See the complete sample code for heap buffer overflow here.

  • Global buffer overflow

#pragma omp declare target
   int A[N],B[N],C[N];
#pragma omp end declare target
void main(){
......  // some program statements
......  // some program statements
#pragma omp target data map(to:A[0:N],B[0:N]) map(from: C[0:N])
{
#pragma omp target update to(A,B)
#pragma omp target parallel for
for(int i=0; i<N; i++){
    C[i]=A[i*100]+B[i+22];
} // end of for loop
#pragma omp target update from(C)
}
........  // some program statements
} // end of main

See the complete sample code for global buffer overflow here.

No-loop Kernel Generation#

The No-loop kernel generation feature optimizes the compiler performance by generating a specialized kernel for certain OpenMP Target Constructs such as target teams distribute parallel for. The specialized kernel generation assumes that every thread executes a single iteration of the user loop, which implies that the runtime launches a total number of GPU threads equal to or greater than the iteration space size of the target region loop. This allows the compiler to generate code for the loop body without an enclosing loop, resulting in reduced control-flow complexity and potentially better performance.

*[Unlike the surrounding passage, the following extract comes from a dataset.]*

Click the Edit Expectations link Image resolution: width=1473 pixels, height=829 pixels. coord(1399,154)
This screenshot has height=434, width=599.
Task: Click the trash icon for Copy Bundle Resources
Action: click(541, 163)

To enable the generation of the specialized kernel, follow these guidelines:

  • Do not specify teams, threads, and schedule-related environment variables. The num_teams or a thread_limit clause in an OpenMP target construct acts as an override and prevents the generation of the specialized kernel. As the user is unable to specify the number of teams and threads used within target regions in the absence of the above-mentioned environment variables, the runtime will select the best values for the launch configuration based on runtime knowledge of the program.

  • Assert the absence of the above-mentioned environment variables by adding the command-line option -fopenmp-target-ignore-env-vars. This option also allows programmers to enable the No-loop functionality at lower optimization levels.

  • Also, the No-loop functionality is automatically enabled when -O3 or -Ofast is used for compilation. To disable this feature, use -fno-openmp-target-ignore-env-vars.

Note The compiler might not generate the No-loop kernel in certain scenarios where the performance improvement is not substantial.

Cross-Team Optimized Reductions#

In scenarios where a No-loop kernel is generated but the OpenMP construct has a reduction clause, the compiler may generate optimized code utilizing efficient Cross-Team (Xteam) communication. No separate user option is required, and there is a significant performance improvement with Xteam reduction. New APIs for Xteam reduction are implemented in the device runtime, and clang generates these APIs automatically.